Please help, do not know what this type of problem is called or how to solve it

[steph_swords]

Suppose that A is an nxn matrix which satisfies the equation

A³ - 2A² + 3A - I = 0

Show that the nxn matrix B defined by the equation B = A² - 2A +3I is invertible and find its inverse.

Does anyone have any idea what this type of problem is called, and what steps you take to solve it?

 

[hotvette]

It's a matrix algebra (linear algebra) problem. Try factoring it like you would a normal algebra problem. You'll also need to recall the definition of a matrix inverse to solve the problem.

 

[steph_swords]

can you be more specific? for some reason i just can't see how to do this, I've literally spent over 2 hours attempting to solve it.

 

[hotvette]

You need to tell us what you've tried and where you are stuck.

 

[steph_swords]

i think what's messing me up is the fact that there are equations involved. i understand how to do the inverse of a matrix, but I can't seem to connect the dots between the idea of a matrix and how it relates to the given equations.

 

[jbunniii]

i think what's messing me up is the fact that there are equations involved. i understand how to do the inverse of a matrix, but I can't seem to connect the dots between the idea of a matrix and how it relates to the given equations.

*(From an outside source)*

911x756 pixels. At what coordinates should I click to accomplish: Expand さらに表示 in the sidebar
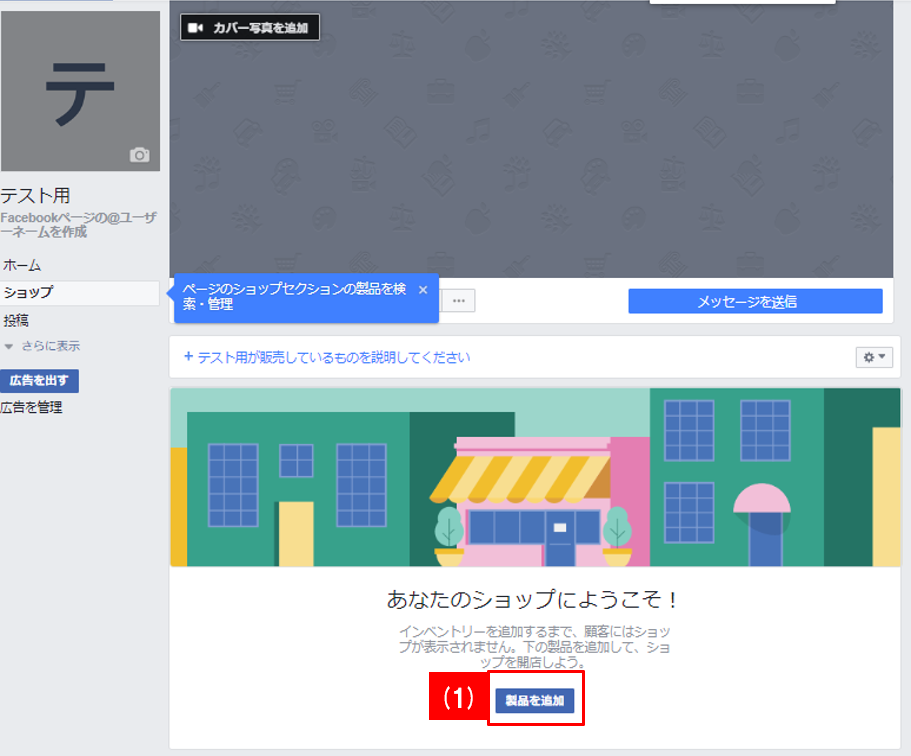point(42,346)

Try to recognize how the two equations are related to each other.

 

[hotvette]

OK, so the conceptual block is the fact that matrices can be combined with operators to make expressions. The rules are almost the same as with normal algebra. The following is a matrix algebra equation that says a matrix B added to a matrix A equals matrix C:

A + B = C

Matrices can also be multiplied by scalars (meaning each element of the matrix is multiplied by the scalar):

A + 2B = C

Here are examples of an expressions using matrix multiplication (and addition):

AB = C
AB + C = D
A² = AA
AB = I

In the last case, what can you say about B?

Also, matrix mutliplication is distributive:

A(B + C) = AB + AC

Is none of the above familiar?

 

[steph_swords]

I recognize all that. In the last case, B would be equal to the inverse of A. I know there is just something so small that I am missing, and I know I'll feel like an idiot when I see it. do i have to solve for A in the first equation so that I have an A= and a B=? idk I'm just frustrated, this stuff usually comes so easily to me, for the first time I understand what it's like to not be good at math.

 

[hotvette]

Suggestion: solve the first equation for I and factor the opposite side.

 

[Muphrid]

Let's just abuse some notation for a minute and say $I$ is $1$. Carrying this out would give you

$$\begin{align*} & A^3 - 2A^2 +3A - 1 = 0 \\ & A^2 - 2A + 3 = B \end{align*}$$

Do you think you can make a simple substitution here?

 

[steph_swords]

you can factor out an A from the first equation and be left with A(B) = 1, am I on the right track?

 

[hotvette]

Yes. And what does that tell you about B?

 

[steph_swords]

that it's equal to the inverse of A.

 

[hotvette]

Yep. Now you should be in a position to answer the original questions.

 

[steph_swords]

okay I want to say I get it but I think my issue here is I don't know what format answer I am looking for. Is the inverse just going to be in the form of an equation as well?

 

[Ray Vickson]

okay I want to say I get it but I think my issue here is I don't know what format answer I am looking for. Is the inverse just going to be in the form of an equation as well?

What is wrong with saying that the inverse of B is A? After all, that is what you have just shown, and it does answer the original question completely.

RGV

 

[steph_swords]

yeah that would work, I guess it's one of those times the simplest answer is the right answer. thanks for all your help.

 

[HallsofIvy]

From $A^3 - 2A^2 + 3A - I = 0$ we can get $A^3- 2A^2+ 3A= I$ and then $A(A^2- 2A+ 3)= I$. Do you see the point?

 

[Curious3141]

you can factor out an A from the first equation and be left with A(B) = 1, am I on the right track?

Yes, you're on the right track, although that should be AB = I.

Now postmultiply both sides by $B^{-1}$.